■ **DATASET ENTRIES**:

>>>>

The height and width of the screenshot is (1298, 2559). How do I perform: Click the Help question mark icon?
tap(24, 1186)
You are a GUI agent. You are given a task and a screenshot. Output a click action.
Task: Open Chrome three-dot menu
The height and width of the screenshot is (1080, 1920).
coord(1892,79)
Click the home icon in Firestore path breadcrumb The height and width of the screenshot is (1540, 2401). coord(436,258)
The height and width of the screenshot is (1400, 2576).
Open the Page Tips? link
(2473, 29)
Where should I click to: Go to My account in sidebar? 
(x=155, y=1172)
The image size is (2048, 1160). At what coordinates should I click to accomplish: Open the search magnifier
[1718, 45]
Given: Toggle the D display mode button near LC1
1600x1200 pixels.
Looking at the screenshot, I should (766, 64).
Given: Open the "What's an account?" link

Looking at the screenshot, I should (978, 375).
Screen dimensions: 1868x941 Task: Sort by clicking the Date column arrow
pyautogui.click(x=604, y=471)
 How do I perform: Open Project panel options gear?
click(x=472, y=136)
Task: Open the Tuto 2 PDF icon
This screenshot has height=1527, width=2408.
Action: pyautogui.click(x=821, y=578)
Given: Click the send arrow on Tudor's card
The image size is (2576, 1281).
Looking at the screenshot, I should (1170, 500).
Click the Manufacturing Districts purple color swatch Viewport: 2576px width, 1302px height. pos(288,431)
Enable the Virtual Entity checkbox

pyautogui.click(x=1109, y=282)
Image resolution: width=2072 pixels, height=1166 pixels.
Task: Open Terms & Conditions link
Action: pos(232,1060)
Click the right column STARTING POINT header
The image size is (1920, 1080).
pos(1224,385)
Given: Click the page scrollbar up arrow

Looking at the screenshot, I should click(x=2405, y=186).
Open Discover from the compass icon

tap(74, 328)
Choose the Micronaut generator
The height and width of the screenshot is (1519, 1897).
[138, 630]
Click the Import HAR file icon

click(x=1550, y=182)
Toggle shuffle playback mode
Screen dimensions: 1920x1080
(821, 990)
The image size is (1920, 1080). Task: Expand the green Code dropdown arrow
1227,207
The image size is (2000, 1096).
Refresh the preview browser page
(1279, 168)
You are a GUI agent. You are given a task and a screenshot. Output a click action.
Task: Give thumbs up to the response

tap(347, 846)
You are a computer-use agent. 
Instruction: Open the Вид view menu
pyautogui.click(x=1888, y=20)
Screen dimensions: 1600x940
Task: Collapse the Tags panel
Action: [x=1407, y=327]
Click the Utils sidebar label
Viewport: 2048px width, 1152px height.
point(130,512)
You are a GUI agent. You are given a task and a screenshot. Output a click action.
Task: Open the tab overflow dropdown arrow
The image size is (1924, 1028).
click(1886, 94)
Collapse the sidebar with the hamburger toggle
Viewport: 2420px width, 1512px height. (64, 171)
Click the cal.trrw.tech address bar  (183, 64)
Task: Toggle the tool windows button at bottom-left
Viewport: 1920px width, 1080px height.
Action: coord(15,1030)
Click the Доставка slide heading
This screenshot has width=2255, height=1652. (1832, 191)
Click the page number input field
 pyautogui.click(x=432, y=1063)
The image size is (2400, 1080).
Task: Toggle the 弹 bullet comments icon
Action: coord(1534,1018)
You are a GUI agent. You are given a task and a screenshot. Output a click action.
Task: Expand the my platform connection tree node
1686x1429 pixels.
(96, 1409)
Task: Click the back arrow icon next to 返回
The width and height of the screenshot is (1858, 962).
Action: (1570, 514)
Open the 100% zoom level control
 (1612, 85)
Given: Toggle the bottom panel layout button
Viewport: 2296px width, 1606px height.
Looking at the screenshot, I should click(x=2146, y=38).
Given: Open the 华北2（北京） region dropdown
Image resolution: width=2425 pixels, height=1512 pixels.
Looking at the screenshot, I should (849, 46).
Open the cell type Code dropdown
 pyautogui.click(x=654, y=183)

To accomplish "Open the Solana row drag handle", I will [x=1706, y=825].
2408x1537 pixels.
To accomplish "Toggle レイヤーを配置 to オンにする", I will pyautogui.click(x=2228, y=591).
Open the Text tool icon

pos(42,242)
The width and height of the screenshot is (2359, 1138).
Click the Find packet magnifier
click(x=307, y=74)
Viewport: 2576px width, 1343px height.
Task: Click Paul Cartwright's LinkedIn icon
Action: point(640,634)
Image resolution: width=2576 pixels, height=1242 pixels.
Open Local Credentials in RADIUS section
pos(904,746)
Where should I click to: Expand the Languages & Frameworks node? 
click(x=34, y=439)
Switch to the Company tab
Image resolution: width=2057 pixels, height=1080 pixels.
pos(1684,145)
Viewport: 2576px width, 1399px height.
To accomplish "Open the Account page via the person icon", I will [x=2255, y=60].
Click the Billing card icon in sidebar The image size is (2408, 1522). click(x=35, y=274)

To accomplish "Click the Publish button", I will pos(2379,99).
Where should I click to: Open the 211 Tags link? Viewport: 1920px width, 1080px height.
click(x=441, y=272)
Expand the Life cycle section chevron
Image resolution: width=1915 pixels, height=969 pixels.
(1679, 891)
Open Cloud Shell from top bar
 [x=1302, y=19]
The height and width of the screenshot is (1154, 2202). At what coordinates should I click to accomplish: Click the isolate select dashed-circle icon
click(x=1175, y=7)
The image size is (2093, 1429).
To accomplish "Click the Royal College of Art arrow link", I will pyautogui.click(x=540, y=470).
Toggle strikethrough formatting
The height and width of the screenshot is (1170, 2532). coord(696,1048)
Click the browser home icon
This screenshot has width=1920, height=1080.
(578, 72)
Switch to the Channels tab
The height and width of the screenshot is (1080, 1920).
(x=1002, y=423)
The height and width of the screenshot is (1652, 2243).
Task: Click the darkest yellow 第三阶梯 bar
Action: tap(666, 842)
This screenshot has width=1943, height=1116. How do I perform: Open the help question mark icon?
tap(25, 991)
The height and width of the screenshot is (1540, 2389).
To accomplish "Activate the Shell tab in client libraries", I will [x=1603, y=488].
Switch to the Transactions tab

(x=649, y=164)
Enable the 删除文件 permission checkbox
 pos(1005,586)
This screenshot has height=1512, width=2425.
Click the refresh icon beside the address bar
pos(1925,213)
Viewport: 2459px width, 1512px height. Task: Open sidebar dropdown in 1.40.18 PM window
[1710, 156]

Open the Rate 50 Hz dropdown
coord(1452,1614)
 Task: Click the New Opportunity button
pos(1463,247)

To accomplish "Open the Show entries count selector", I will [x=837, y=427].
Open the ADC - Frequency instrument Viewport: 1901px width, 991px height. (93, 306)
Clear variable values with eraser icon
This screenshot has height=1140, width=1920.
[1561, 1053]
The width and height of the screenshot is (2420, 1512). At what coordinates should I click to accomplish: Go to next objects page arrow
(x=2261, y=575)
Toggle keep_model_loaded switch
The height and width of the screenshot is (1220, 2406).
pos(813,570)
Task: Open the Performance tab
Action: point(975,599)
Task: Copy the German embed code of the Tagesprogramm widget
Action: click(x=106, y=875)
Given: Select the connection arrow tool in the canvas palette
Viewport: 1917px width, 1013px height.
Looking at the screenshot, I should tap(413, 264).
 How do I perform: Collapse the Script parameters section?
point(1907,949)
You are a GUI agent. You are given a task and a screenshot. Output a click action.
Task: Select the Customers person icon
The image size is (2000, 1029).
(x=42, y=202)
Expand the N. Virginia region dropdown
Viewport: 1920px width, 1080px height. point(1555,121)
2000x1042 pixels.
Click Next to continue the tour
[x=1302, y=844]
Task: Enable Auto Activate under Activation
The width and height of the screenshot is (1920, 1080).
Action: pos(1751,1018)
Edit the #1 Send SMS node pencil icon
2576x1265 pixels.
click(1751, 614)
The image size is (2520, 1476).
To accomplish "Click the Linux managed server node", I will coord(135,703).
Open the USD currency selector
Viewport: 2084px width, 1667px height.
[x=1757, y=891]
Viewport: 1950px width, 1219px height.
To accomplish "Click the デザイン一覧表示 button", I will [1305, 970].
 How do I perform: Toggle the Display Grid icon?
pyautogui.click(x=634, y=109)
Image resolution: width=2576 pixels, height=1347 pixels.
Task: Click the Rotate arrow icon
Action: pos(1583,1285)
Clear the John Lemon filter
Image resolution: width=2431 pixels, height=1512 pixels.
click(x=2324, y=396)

<<<<

■ **TASK DESCRIPTION**: Only the lines from the start of the listing through the line with "The image size is (2000, 1096)." should be repeated, each exactly as it stands.

■ **RESULT FOR THIS TASK**:
The height and width of the screenshot is (1298, 2559). How do I perform: Click the Help question mark icon?
tap(24, 1186)
You are a GUI agent. You are given a task and a screenshot. Output a click action.
Task: Open Chrome three-dot menu
The height and width of the screenshot is (1080, 1920).
coord(1892,79)
Click the home icon in Firestore path breadcrumb The height and width of the screenshot is (1540, 2401). coord(436,258)
The height and width of the screenshot is (1400, 2576).
Open the Page Tips? link
(2473, 29)
Where should I click to: Go to My account in sidebar? 
(x=155, y=1172)
The image size is (2048, 1160). At what coordinates should I click to accomplish: Open the search magnifier
[1718, 45]
Given: Toggle the D display mode button near LC1
1600x1200 pixels.
Looking at the screenshot, I should (766, 64).
Given: Open the "What's an account?" link

Looking at the screenshot, I should (978, 375).
Screen dimensions: 1868x941 Task: Sort by clicking the Date column arrow
pyautogui.click(x=604, y=471)
 How do I perform: Open Project panel options gear?
click(x=472, y=136)
Task: Open the Tuto 2 PDF icon
This screenshot has height=1527, width=2408.
Action: pyautogui.click(x=821, y=578)
Given: Click the send arrow on Tudor's card
The image size is (2576, 1281).
Looking at the screenshot, I should (1170, 500).
Click the Manufacturing Districts purple color swatch Viewport: 2576px width, 1302px height. pos(288,431)
Enable the Virtual Entity checkbox

pyautogui.click(x=1109, y=282)
Image resolution: width=2072 pixels, height=1166 pixels.
Task: Open Terms & Conditions link
Action: pos(232,1060)
Click the right column STARTING POINT header
The image size is (1920, 1080).
pos(1224,385)
Given: Click the page scrollbar up arrow

Looking at the screenshot, I should click(x=2405, y=186).
Open Discover from the compass icon

tap(74, 328)
Choose the Micronaut generator
The height and width of the screenshot is (1519, 1897).
[138, 630]
Click the Import HAR file icon

click(x=1550, y=182)
Toggle shuffle playback mode
Screen dimensions: 1920x1080
(821, 990)
The image size is (1920, 1080). Task: Expand the green Code dropdown arrow
1227,207
The image size is (2000, 1096).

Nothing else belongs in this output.